A multi-layered treatment for carpal tunnel is found in physiotherapy. Yonge and Eglinton physiotherapists target nearly all causes of carpal tunnel to relieve painful symptoms while working to mitigate the pressure or inflammation itself. Symptoms caused by muscle strain or weakness can be reversed by strengthening exercises. 

These exercises work to correct poor posture while stretching and mobility exercises aim for better wrist, hand, and finger function. One mobility exercise a physiotherapist may use is a gliding exercise, meant to reduce nerve pain and increase tendon flexibility.

A physiotherapist may also recommend a wrist brace to wear during the night or during painful activities to encourage proper wrist flexion. This is primarily done to reduce pain and help a patient sleep comfortably, though it can be worn throughout the day. Physiotherapists also seek to inform patients about carpal tunnel, ensuring that they understand the many causes and warn of actions that may do more damage. With all of these elements combined, physiotherapy is a highly viable, non-invasive treatment option for those suffering from carpal tunnel.

Causes Of Carpal Tunnel

The exact cause of an individual’s carpal tunnel can be tricky to determine at times, as a collection of small habits or environmental stressors can be the perpetrator of this condition. In some cases, the cause is more acute, like an injury to the wrist or other trauma in the area. A patient can generally determine what’s causing the irritation within their carpal tunnel by noting what activities and motions cause the most pain. At a glance, these are the most common causes of carpal tunnel syndrome:

  • Repeated motions of the fingers and wrists.
  • A strain on the wrist, either pulling up or pushing down.
  • Using hands with excessive force.
  • Wrists remaining flexed too often.

Though it seems unlikely, posture plays a huge part in how pain develops in the carpal tunnel and its treatment. The strain on the back, neck, and shoulders can sneak down to the wrists, causing strain in the muscles and the ligament crossing over the carpal wrist bones.

Professions involving assembly line work also prime the wrists for carpal tunnel pain, as these jobs are often the perfect storm of repeated motions and tension in the fingers and wrists. Construction jobs that require handheld machines with high vibrations affect the carpal tunnel, in the same way, irritating the median nerve through progressive irritation and pressure.

Office jobs that require extensive typing on the computer are, not much safer. Hours of typing with too much force or with an awkward wrist hang can do just as much damage as a job with greater physical labor.

A strain or break in the wrist can lead to instances of carpal tunnel syndrome if the median nerve becomes compromised. Similarly, arthritis can affect the nerve just as painfully.

Keeping Carpal Tunnel At Bay

A few small tweaks and lifestyle changes are all you may need to prevent this debilitating condition. Because it is so often caused by tension and wrist strain, incorporating stretches and taking breaks throughout the day will loosen and soften the areas surrounding the carpal tunnel. 

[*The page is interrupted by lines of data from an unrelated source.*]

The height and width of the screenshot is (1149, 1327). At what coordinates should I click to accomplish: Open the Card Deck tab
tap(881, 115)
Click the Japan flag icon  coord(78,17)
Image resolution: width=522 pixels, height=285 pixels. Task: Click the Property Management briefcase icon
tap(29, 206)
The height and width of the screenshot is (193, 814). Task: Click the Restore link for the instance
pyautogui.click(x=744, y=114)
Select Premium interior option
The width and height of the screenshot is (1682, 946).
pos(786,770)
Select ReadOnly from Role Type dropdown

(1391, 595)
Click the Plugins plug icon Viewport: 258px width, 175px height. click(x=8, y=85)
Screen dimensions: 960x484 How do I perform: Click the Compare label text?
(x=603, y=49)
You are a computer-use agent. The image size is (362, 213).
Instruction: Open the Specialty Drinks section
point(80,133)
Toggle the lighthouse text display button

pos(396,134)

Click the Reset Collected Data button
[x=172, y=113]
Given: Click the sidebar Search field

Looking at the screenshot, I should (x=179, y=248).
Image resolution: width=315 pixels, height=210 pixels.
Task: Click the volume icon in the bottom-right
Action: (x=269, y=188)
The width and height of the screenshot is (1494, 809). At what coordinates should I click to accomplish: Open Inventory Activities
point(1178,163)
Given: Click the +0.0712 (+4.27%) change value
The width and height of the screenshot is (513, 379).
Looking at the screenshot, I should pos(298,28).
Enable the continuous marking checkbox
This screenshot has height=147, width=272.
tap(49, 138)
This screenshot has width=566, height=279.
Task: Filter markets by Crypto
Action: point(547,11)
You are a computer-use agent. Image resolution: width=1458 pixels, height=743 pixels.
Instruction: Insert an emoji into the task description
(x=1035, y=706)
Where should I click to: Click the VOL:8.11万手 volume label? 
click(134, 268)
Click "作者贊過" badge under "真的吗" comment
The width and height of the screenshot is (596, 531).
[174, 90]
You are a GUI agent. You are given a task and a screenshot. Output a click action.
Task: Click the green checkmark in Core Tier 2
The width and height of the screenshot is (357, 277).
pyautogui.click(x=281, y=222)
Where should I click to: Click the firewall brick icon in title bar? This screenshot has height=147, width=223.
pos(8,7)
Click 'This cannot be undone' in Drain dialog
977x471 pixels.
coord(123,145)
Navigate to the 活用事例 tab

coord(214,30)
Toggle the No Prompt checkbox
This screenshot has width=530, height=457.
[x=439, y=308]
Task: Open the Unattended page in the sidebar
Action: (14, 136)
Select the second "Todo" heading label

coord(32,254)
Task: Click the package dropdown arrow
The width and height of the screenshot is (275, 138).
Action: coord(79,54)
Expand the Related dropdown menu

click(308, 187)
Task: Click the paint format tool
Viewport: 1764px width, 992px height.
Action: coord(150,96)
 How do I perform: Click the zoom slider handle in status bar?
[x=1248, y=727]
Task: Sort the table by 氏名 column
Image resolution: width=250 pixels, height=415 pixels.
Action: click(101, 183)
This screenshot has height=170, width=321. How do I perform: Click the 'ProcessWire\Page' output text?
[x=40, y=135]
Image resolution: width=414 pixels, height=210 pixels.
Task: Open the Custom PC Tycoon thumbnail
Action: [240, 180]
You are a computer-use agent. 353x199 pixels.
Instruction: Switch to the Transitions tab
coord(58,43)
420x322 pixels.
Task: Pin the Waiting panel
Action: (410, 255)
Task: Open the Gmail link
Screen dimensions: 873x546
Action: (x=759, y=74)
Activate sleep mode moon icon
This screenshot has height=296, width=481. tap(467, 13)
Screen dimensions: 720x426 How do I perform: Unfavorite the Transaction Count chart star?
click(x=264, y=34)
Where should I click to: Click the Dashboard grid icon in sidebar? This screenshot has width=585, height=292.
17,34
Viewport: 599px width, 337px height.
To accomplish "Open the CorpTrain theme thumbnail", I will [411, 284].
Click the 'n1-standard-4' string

Taking note of your posture and adjusting your shoulders to ensure they aren’t rolled forward will also have a preventative impact. If you find yourself keeping your wrist in a singular or sedentary position throughout your workday or during laborious activities, make an effort to adjust or change your wrists position by switching hands, taking small breaks, or holding an item differently.

Mitigate pain and stiffness caused by cold temperatures by wearing gloves or keeping them close by, especially if you work outdoors. If you spend your workdays at a desk, it’s also beneficial to inspect and adjust your workplace and add or remove elements as necessary. This may mean an upgraded office chair to correct painful posture or even a wrist pad to alleviate pressure while you work and type.